CS 173

Spring 2021

Spring 2021

Let's see how to prove one of the relationships in our ordering of primitive functions: \(n^2 << 2^n\).

We need to show that \(\lim_{n \rightarrow \infty} \frac{n^2}{2^n} = 0\).

Recall from calculus that \(a^n\) limits to zero as n gets big, if \(a < 1\). So, in particular, \(\lim_{n \rightarrow \infty} (3/4)^n = 0\).

We're going to show that \(\frac{n^2}{2^n}\) limits to zero by showing that the terms of this sequence are smaller than the terms of \((3/4)^n\), with a bit of an offset in the indexing. Since the larger sequence limits to zero, the smaller one must also do so.

To show this, we need the following lemma:

Lemma: If n is big enough (n >= 5), then \((n+1)^2 < \frac{3}{2} n^2\).

This requires a short direct proof.

To understand how the two sequences are related, let's compare \(\frac{n^2}{2^n}\) to \(\frac{ (n+1)^2}{2^{n+1}}\). The lemma says that the top of the fraction increases by less than \(\frac{3}{2}\). The bottom increases by a factor of 2. So the whole fraction increases by less than \(\frac{3}{4}\). As we move forward in the sequence, we accumulate factors of \(\frac{3}{4}\).

So, if we can find a starting relationship between terms of the two sequences, we can pin down the details of a relationship between the sequences. With a bit of fiddling around plugging in small constants for n, we find a good starting point:

At n=5

\(\frac{n^2}{2^n} = \frac{25}{32}\)

\((3/4)^{n-5} = (3/4)^0 = 1\)

So \(\frac{n^2}{2^n} < (3/4)^{n-5}\) at n=5.

So here's the claim we'll prove by induction:

Claim: \(\frac{n^2}{2^n} < (3/4)^{n-5}\) for all \(n \ge 5\).

Proof by induction on n.

Base case: At n=5, \(\frac{n^2}{2^n} = \frac{25}{32}\). Also, \((3/4)^{n-5} = (3/4)^0 = 1\). So \(\frac{n^2}{2^n} < (3/4)^{n-5}\).

Inductive hypothesis: suppose that \(\frac{n^2}{2^n} < (3/4)^{n-5}\) for n = 5, 6, ..., k.

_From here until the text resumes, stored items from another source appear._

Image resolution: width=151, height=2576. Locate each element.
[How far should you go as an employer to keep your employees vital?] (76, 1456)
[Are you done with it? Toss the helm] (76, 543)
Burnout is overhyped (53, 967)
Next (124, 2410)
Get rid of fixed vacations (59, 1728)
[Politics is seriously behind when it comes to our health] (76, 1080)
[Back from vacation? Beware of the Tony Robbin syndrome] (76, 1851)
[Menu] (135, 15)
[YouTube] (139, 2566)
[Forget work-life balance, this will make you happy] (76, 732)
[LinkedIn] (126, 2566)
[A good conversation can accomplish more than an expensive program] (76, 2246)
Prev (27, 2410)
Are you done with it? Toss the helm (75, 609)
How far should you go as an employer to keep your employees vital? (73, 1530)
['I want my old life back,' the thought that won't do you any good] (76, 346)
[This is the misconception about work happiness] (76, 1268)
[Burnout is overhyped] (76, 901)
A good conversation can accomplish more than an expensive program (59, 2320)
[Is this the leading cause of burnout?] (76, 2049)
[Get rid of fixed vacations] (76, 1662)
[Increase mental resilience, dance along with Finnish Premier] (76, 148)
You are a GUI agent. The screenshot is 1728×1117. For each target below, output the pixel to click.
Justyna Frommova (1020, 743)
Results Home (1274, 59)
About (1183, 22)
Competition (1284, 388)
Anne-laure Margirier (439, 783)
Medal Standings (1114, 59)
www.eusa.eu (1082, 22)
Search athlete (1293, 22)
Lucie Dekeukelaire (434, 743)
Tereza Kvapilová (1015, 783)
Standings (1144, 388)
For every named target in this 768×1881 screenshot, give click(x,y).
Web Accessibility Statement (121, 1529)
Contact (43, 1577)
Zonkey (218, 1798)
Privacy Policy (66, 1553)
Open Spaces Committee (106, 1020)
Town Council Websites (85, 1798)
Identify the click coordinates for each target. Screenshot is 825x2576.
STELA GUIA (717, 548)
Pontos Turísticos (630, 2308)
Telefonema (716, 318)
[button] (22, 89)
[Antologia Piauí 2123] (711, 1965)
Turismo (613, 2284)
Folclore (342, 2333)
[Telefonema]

Rest of inductive step: By the lemma \(\frac{(k+1)^2}{2^{k+1}} < (\frac{3}{2}) \frac{k^2}{2^{k+1}} = (\frac{3}{2}) \frac{k^2}{2\cdot 2^k} = (\frac{3}{4}) \frac{k^2}{2^k} \)

By the inductive hypothesis, \(\frac{k^2}{2^k} < (3/4)^{k-5}\). Substituting into the previous equation gives us: \[\frac{(k+1)^2}{2^{k+1}} < (\frac{3}{4}) \frac{k^2}{2^k} < (\frac{3}{4}) (3/4)^{k-5} = (3/4)^{k-4} \]

So \(\frac{(k+1)^2}{2^{k+1}} < (3/4)^{k-4}\), which is what we needed to prove.

Our final proof was fairly simple. However, we needed to fiddle around with the pieces of the problem to figure out exactly what constants we needed and how to compare bits of algebra. Inequality induction problems often require more scratchwork than problems involving equality.

Suppose you need to prove that \(a < b\), where a and b are two bits of algebra. There's a gap in size between a and b. Frequently you have to hypothesize som intermediate term c, for which \(a < c < b\) in order to make your algebra work. Sometimes you have to fiddle around with scratchwork to find the right c that makes it easy to prove that \(a < c\) and \(c < b\).